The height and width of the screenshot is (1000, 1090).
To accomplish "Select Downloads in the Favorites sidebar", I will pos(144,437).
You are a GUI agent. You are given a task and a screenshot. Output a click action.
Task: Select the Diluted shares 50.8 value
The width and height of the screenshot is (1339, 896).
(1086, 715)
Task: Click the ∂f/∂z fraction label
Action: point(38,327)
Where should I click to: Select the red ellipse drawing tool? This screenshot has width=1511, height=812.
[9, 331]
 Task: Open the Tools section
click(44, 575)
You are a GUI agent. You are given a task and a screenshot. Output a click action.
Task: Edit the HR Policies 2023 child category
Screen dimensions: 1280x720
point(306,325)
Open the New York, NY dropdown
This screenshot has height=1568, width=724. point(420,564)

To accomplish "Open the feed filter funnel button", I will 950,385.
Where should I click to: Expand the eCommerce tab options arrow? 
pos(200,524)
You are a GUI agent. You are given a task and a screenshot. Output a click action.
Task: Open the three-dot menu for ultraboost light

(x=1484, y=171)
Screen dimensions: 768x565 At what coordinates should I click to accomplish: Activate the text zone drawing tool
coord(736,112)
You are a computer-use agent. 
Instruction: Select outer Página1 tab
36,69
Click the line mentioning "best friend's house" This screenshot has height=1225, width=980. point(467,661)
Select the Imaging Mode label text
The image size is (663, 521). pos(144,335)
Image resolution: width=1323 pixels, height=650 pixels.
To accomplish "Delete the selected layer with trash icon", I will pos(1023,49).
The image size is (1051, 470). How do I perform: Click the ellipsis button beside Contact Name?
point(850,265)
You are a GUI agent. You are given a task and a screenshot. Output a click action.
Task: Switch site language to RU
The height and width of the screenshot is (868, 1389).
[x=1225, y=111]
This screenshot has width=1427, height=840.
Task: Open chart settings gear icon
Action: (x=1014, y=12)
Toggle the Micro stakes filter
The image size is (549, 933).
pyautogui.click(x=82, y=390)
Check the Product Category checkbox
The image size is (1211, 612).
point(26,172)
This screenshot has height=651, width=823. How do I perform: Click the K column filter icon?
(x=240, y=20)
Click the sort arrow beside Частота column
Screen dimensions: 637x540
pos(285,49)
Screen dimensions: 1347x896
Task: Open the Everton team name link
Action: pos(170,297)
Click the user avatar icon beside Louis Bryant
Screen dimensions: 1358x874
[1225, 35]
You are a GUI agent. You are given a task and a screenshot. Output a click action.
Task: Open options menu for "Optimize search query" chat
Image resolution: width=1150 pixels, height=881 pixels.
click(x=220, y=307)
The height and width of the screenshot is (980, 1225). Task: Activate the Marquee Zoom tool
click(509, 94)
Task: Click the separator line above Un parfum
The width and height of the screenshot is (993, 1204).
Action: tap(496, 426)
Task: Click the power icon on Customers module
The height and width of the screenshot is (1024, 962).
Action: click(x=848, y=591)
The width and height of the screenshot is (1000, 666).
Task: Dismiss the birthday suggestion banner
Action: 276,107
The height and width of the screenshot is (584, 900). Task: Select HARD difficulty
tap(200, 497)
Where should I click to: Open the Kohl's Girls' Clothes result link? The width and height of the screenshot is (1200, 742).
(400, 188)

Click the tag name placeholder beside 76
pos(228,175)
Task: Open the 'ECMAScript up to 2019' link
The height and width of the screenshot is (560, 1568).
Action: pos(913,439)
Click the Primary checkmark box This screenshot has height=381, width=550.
----------
* [WORK INSTRUCTION]: Retype the data exactly as given.

* [EXERCISE RESPONSE]:
The height and width of the screenshot is (1000, 1090).
To accomplish "Select Downloads in the Favorites sidebar", I will pos(144,437).
You are a GUI agent. You are given a task and a screenshot. Output a click action.
Task: Select the Diluted shares 50.8 value
The width and height of the screenshot is (1339, 896).
(1086, 715)
Task: Click the ∂f/∂z fraction label
Action: point(38,327)
Where should I click to: Select the red ellipse drawing tool? This screenshot has width=1511, height=812.
[9, 331]
 Task: Open the Tools section
click(44, 575)
You are a GUI agent. You are given a task and a screenshot. Output a click action.
Task: Edit the HR Policies 2023 child category
Screen dimensions: 1280x720
point(306,325)
Open the New York, NY dropdown
This screenshot has height=1568, width=724. point(420,564)

To accomplish "Open the feed filter funnel button", I will 950,385.
Where should I click to: Expand the eCommerce tab options arrow? 
pos(200,524)
You are a GUI agent. You are given a task and a screenshot. Output a click action.
Task: Open the three-dot menu for ultraboost light

(x=1484, y=171)
Screen dimensions: 768x565 At what coordinates should I click to accomplish: Activate the text zone drawing tool
coord(736,112)
You are a computer-use agent. 
Instruction: Select outer Página1 tab
36,69
Click the line mentioning "best friend's house" This screenshot has height=1225, width=980. point(467,661)
Select the Imaging Mode label text
The image size is (663, 521). pos(144,335)
Image resolution: width=1323 pixels, height=650 pixels.
To accomplish "Delete the selected layer with trash icon", I will pos(1023,49).
The image size is (1051, 470). How do I perform: Click the ellipsis button beside Contact Name?
point(850,265)
You are a GUI agent. You are given a task and a screenshot. Output a click action.
Task: Switch site language to RU
The height and width of the screenshot is (868, 1389).
[x=1225, y=111]
This screenshot has width=1427, height=840.
Task: Open chart settings gear icon
Action: (x=1014, y=12)
Toggle the Micro stakes filter
The image size is (549, 933).
pyautogui.click(x=82, y=390)
Check the Product Category checkbox
The image size is (1211, 612).
point(26,172)
This screenshot has height=651, width=823. How do I perform: Click the K column filter icon?
(x=240, y=20)
Click the sort arrow beside Частота column
Screen dimensions: 637x540
pos(285,49)
Screen dimensions: 1347x896
Task: Open the Everton team name link
Action: pos(170,297)
Click the user avatar icon beside Louis Bryant
Screen dimensions: 1358x874
[1225, 35]
You are a GUI agent. You are given a task and a screenshot. Output a click action.
Task: Open options menu for "Optimize search query" chat
Image resolution: width=1150 pixels, height=881 pixels.
click(x=220, y=307)
The height and width of the screenshot is (980, 1225). Task: Activate the Marquee Zoom tool
click(509, 94)
Task: Click the separator line above Un parfum
The width and height of the screenshot is (993, 1204).
Action: tap(496, 426)
Task: Click the power icon on Customers module
The height and width of the screenshot is (1024, 962).
Action: click(x=848, y=591)
The width and height of the screenshot is (1000, 666).
Task: Dismiss the birthday suggestion banner
Action: 276,107
The height and width of the screenshot is (584, 900). Task: Select HARD difficulty
tap(200, 497)
Where should I click to: Open the Kohl's Girls' Clothes result link? The width and height of the screenshot is (1200, 742).
(400, 188)

Click the tag name placeholder beside 76
pos(228,175)
Task: Open the 'ECMAScript up to 2019' link
The height and width of the screenshot is (560, 1568).
Action: pos(913,439)
Click the Primary checkmark box This screenshot has height=381, width=550.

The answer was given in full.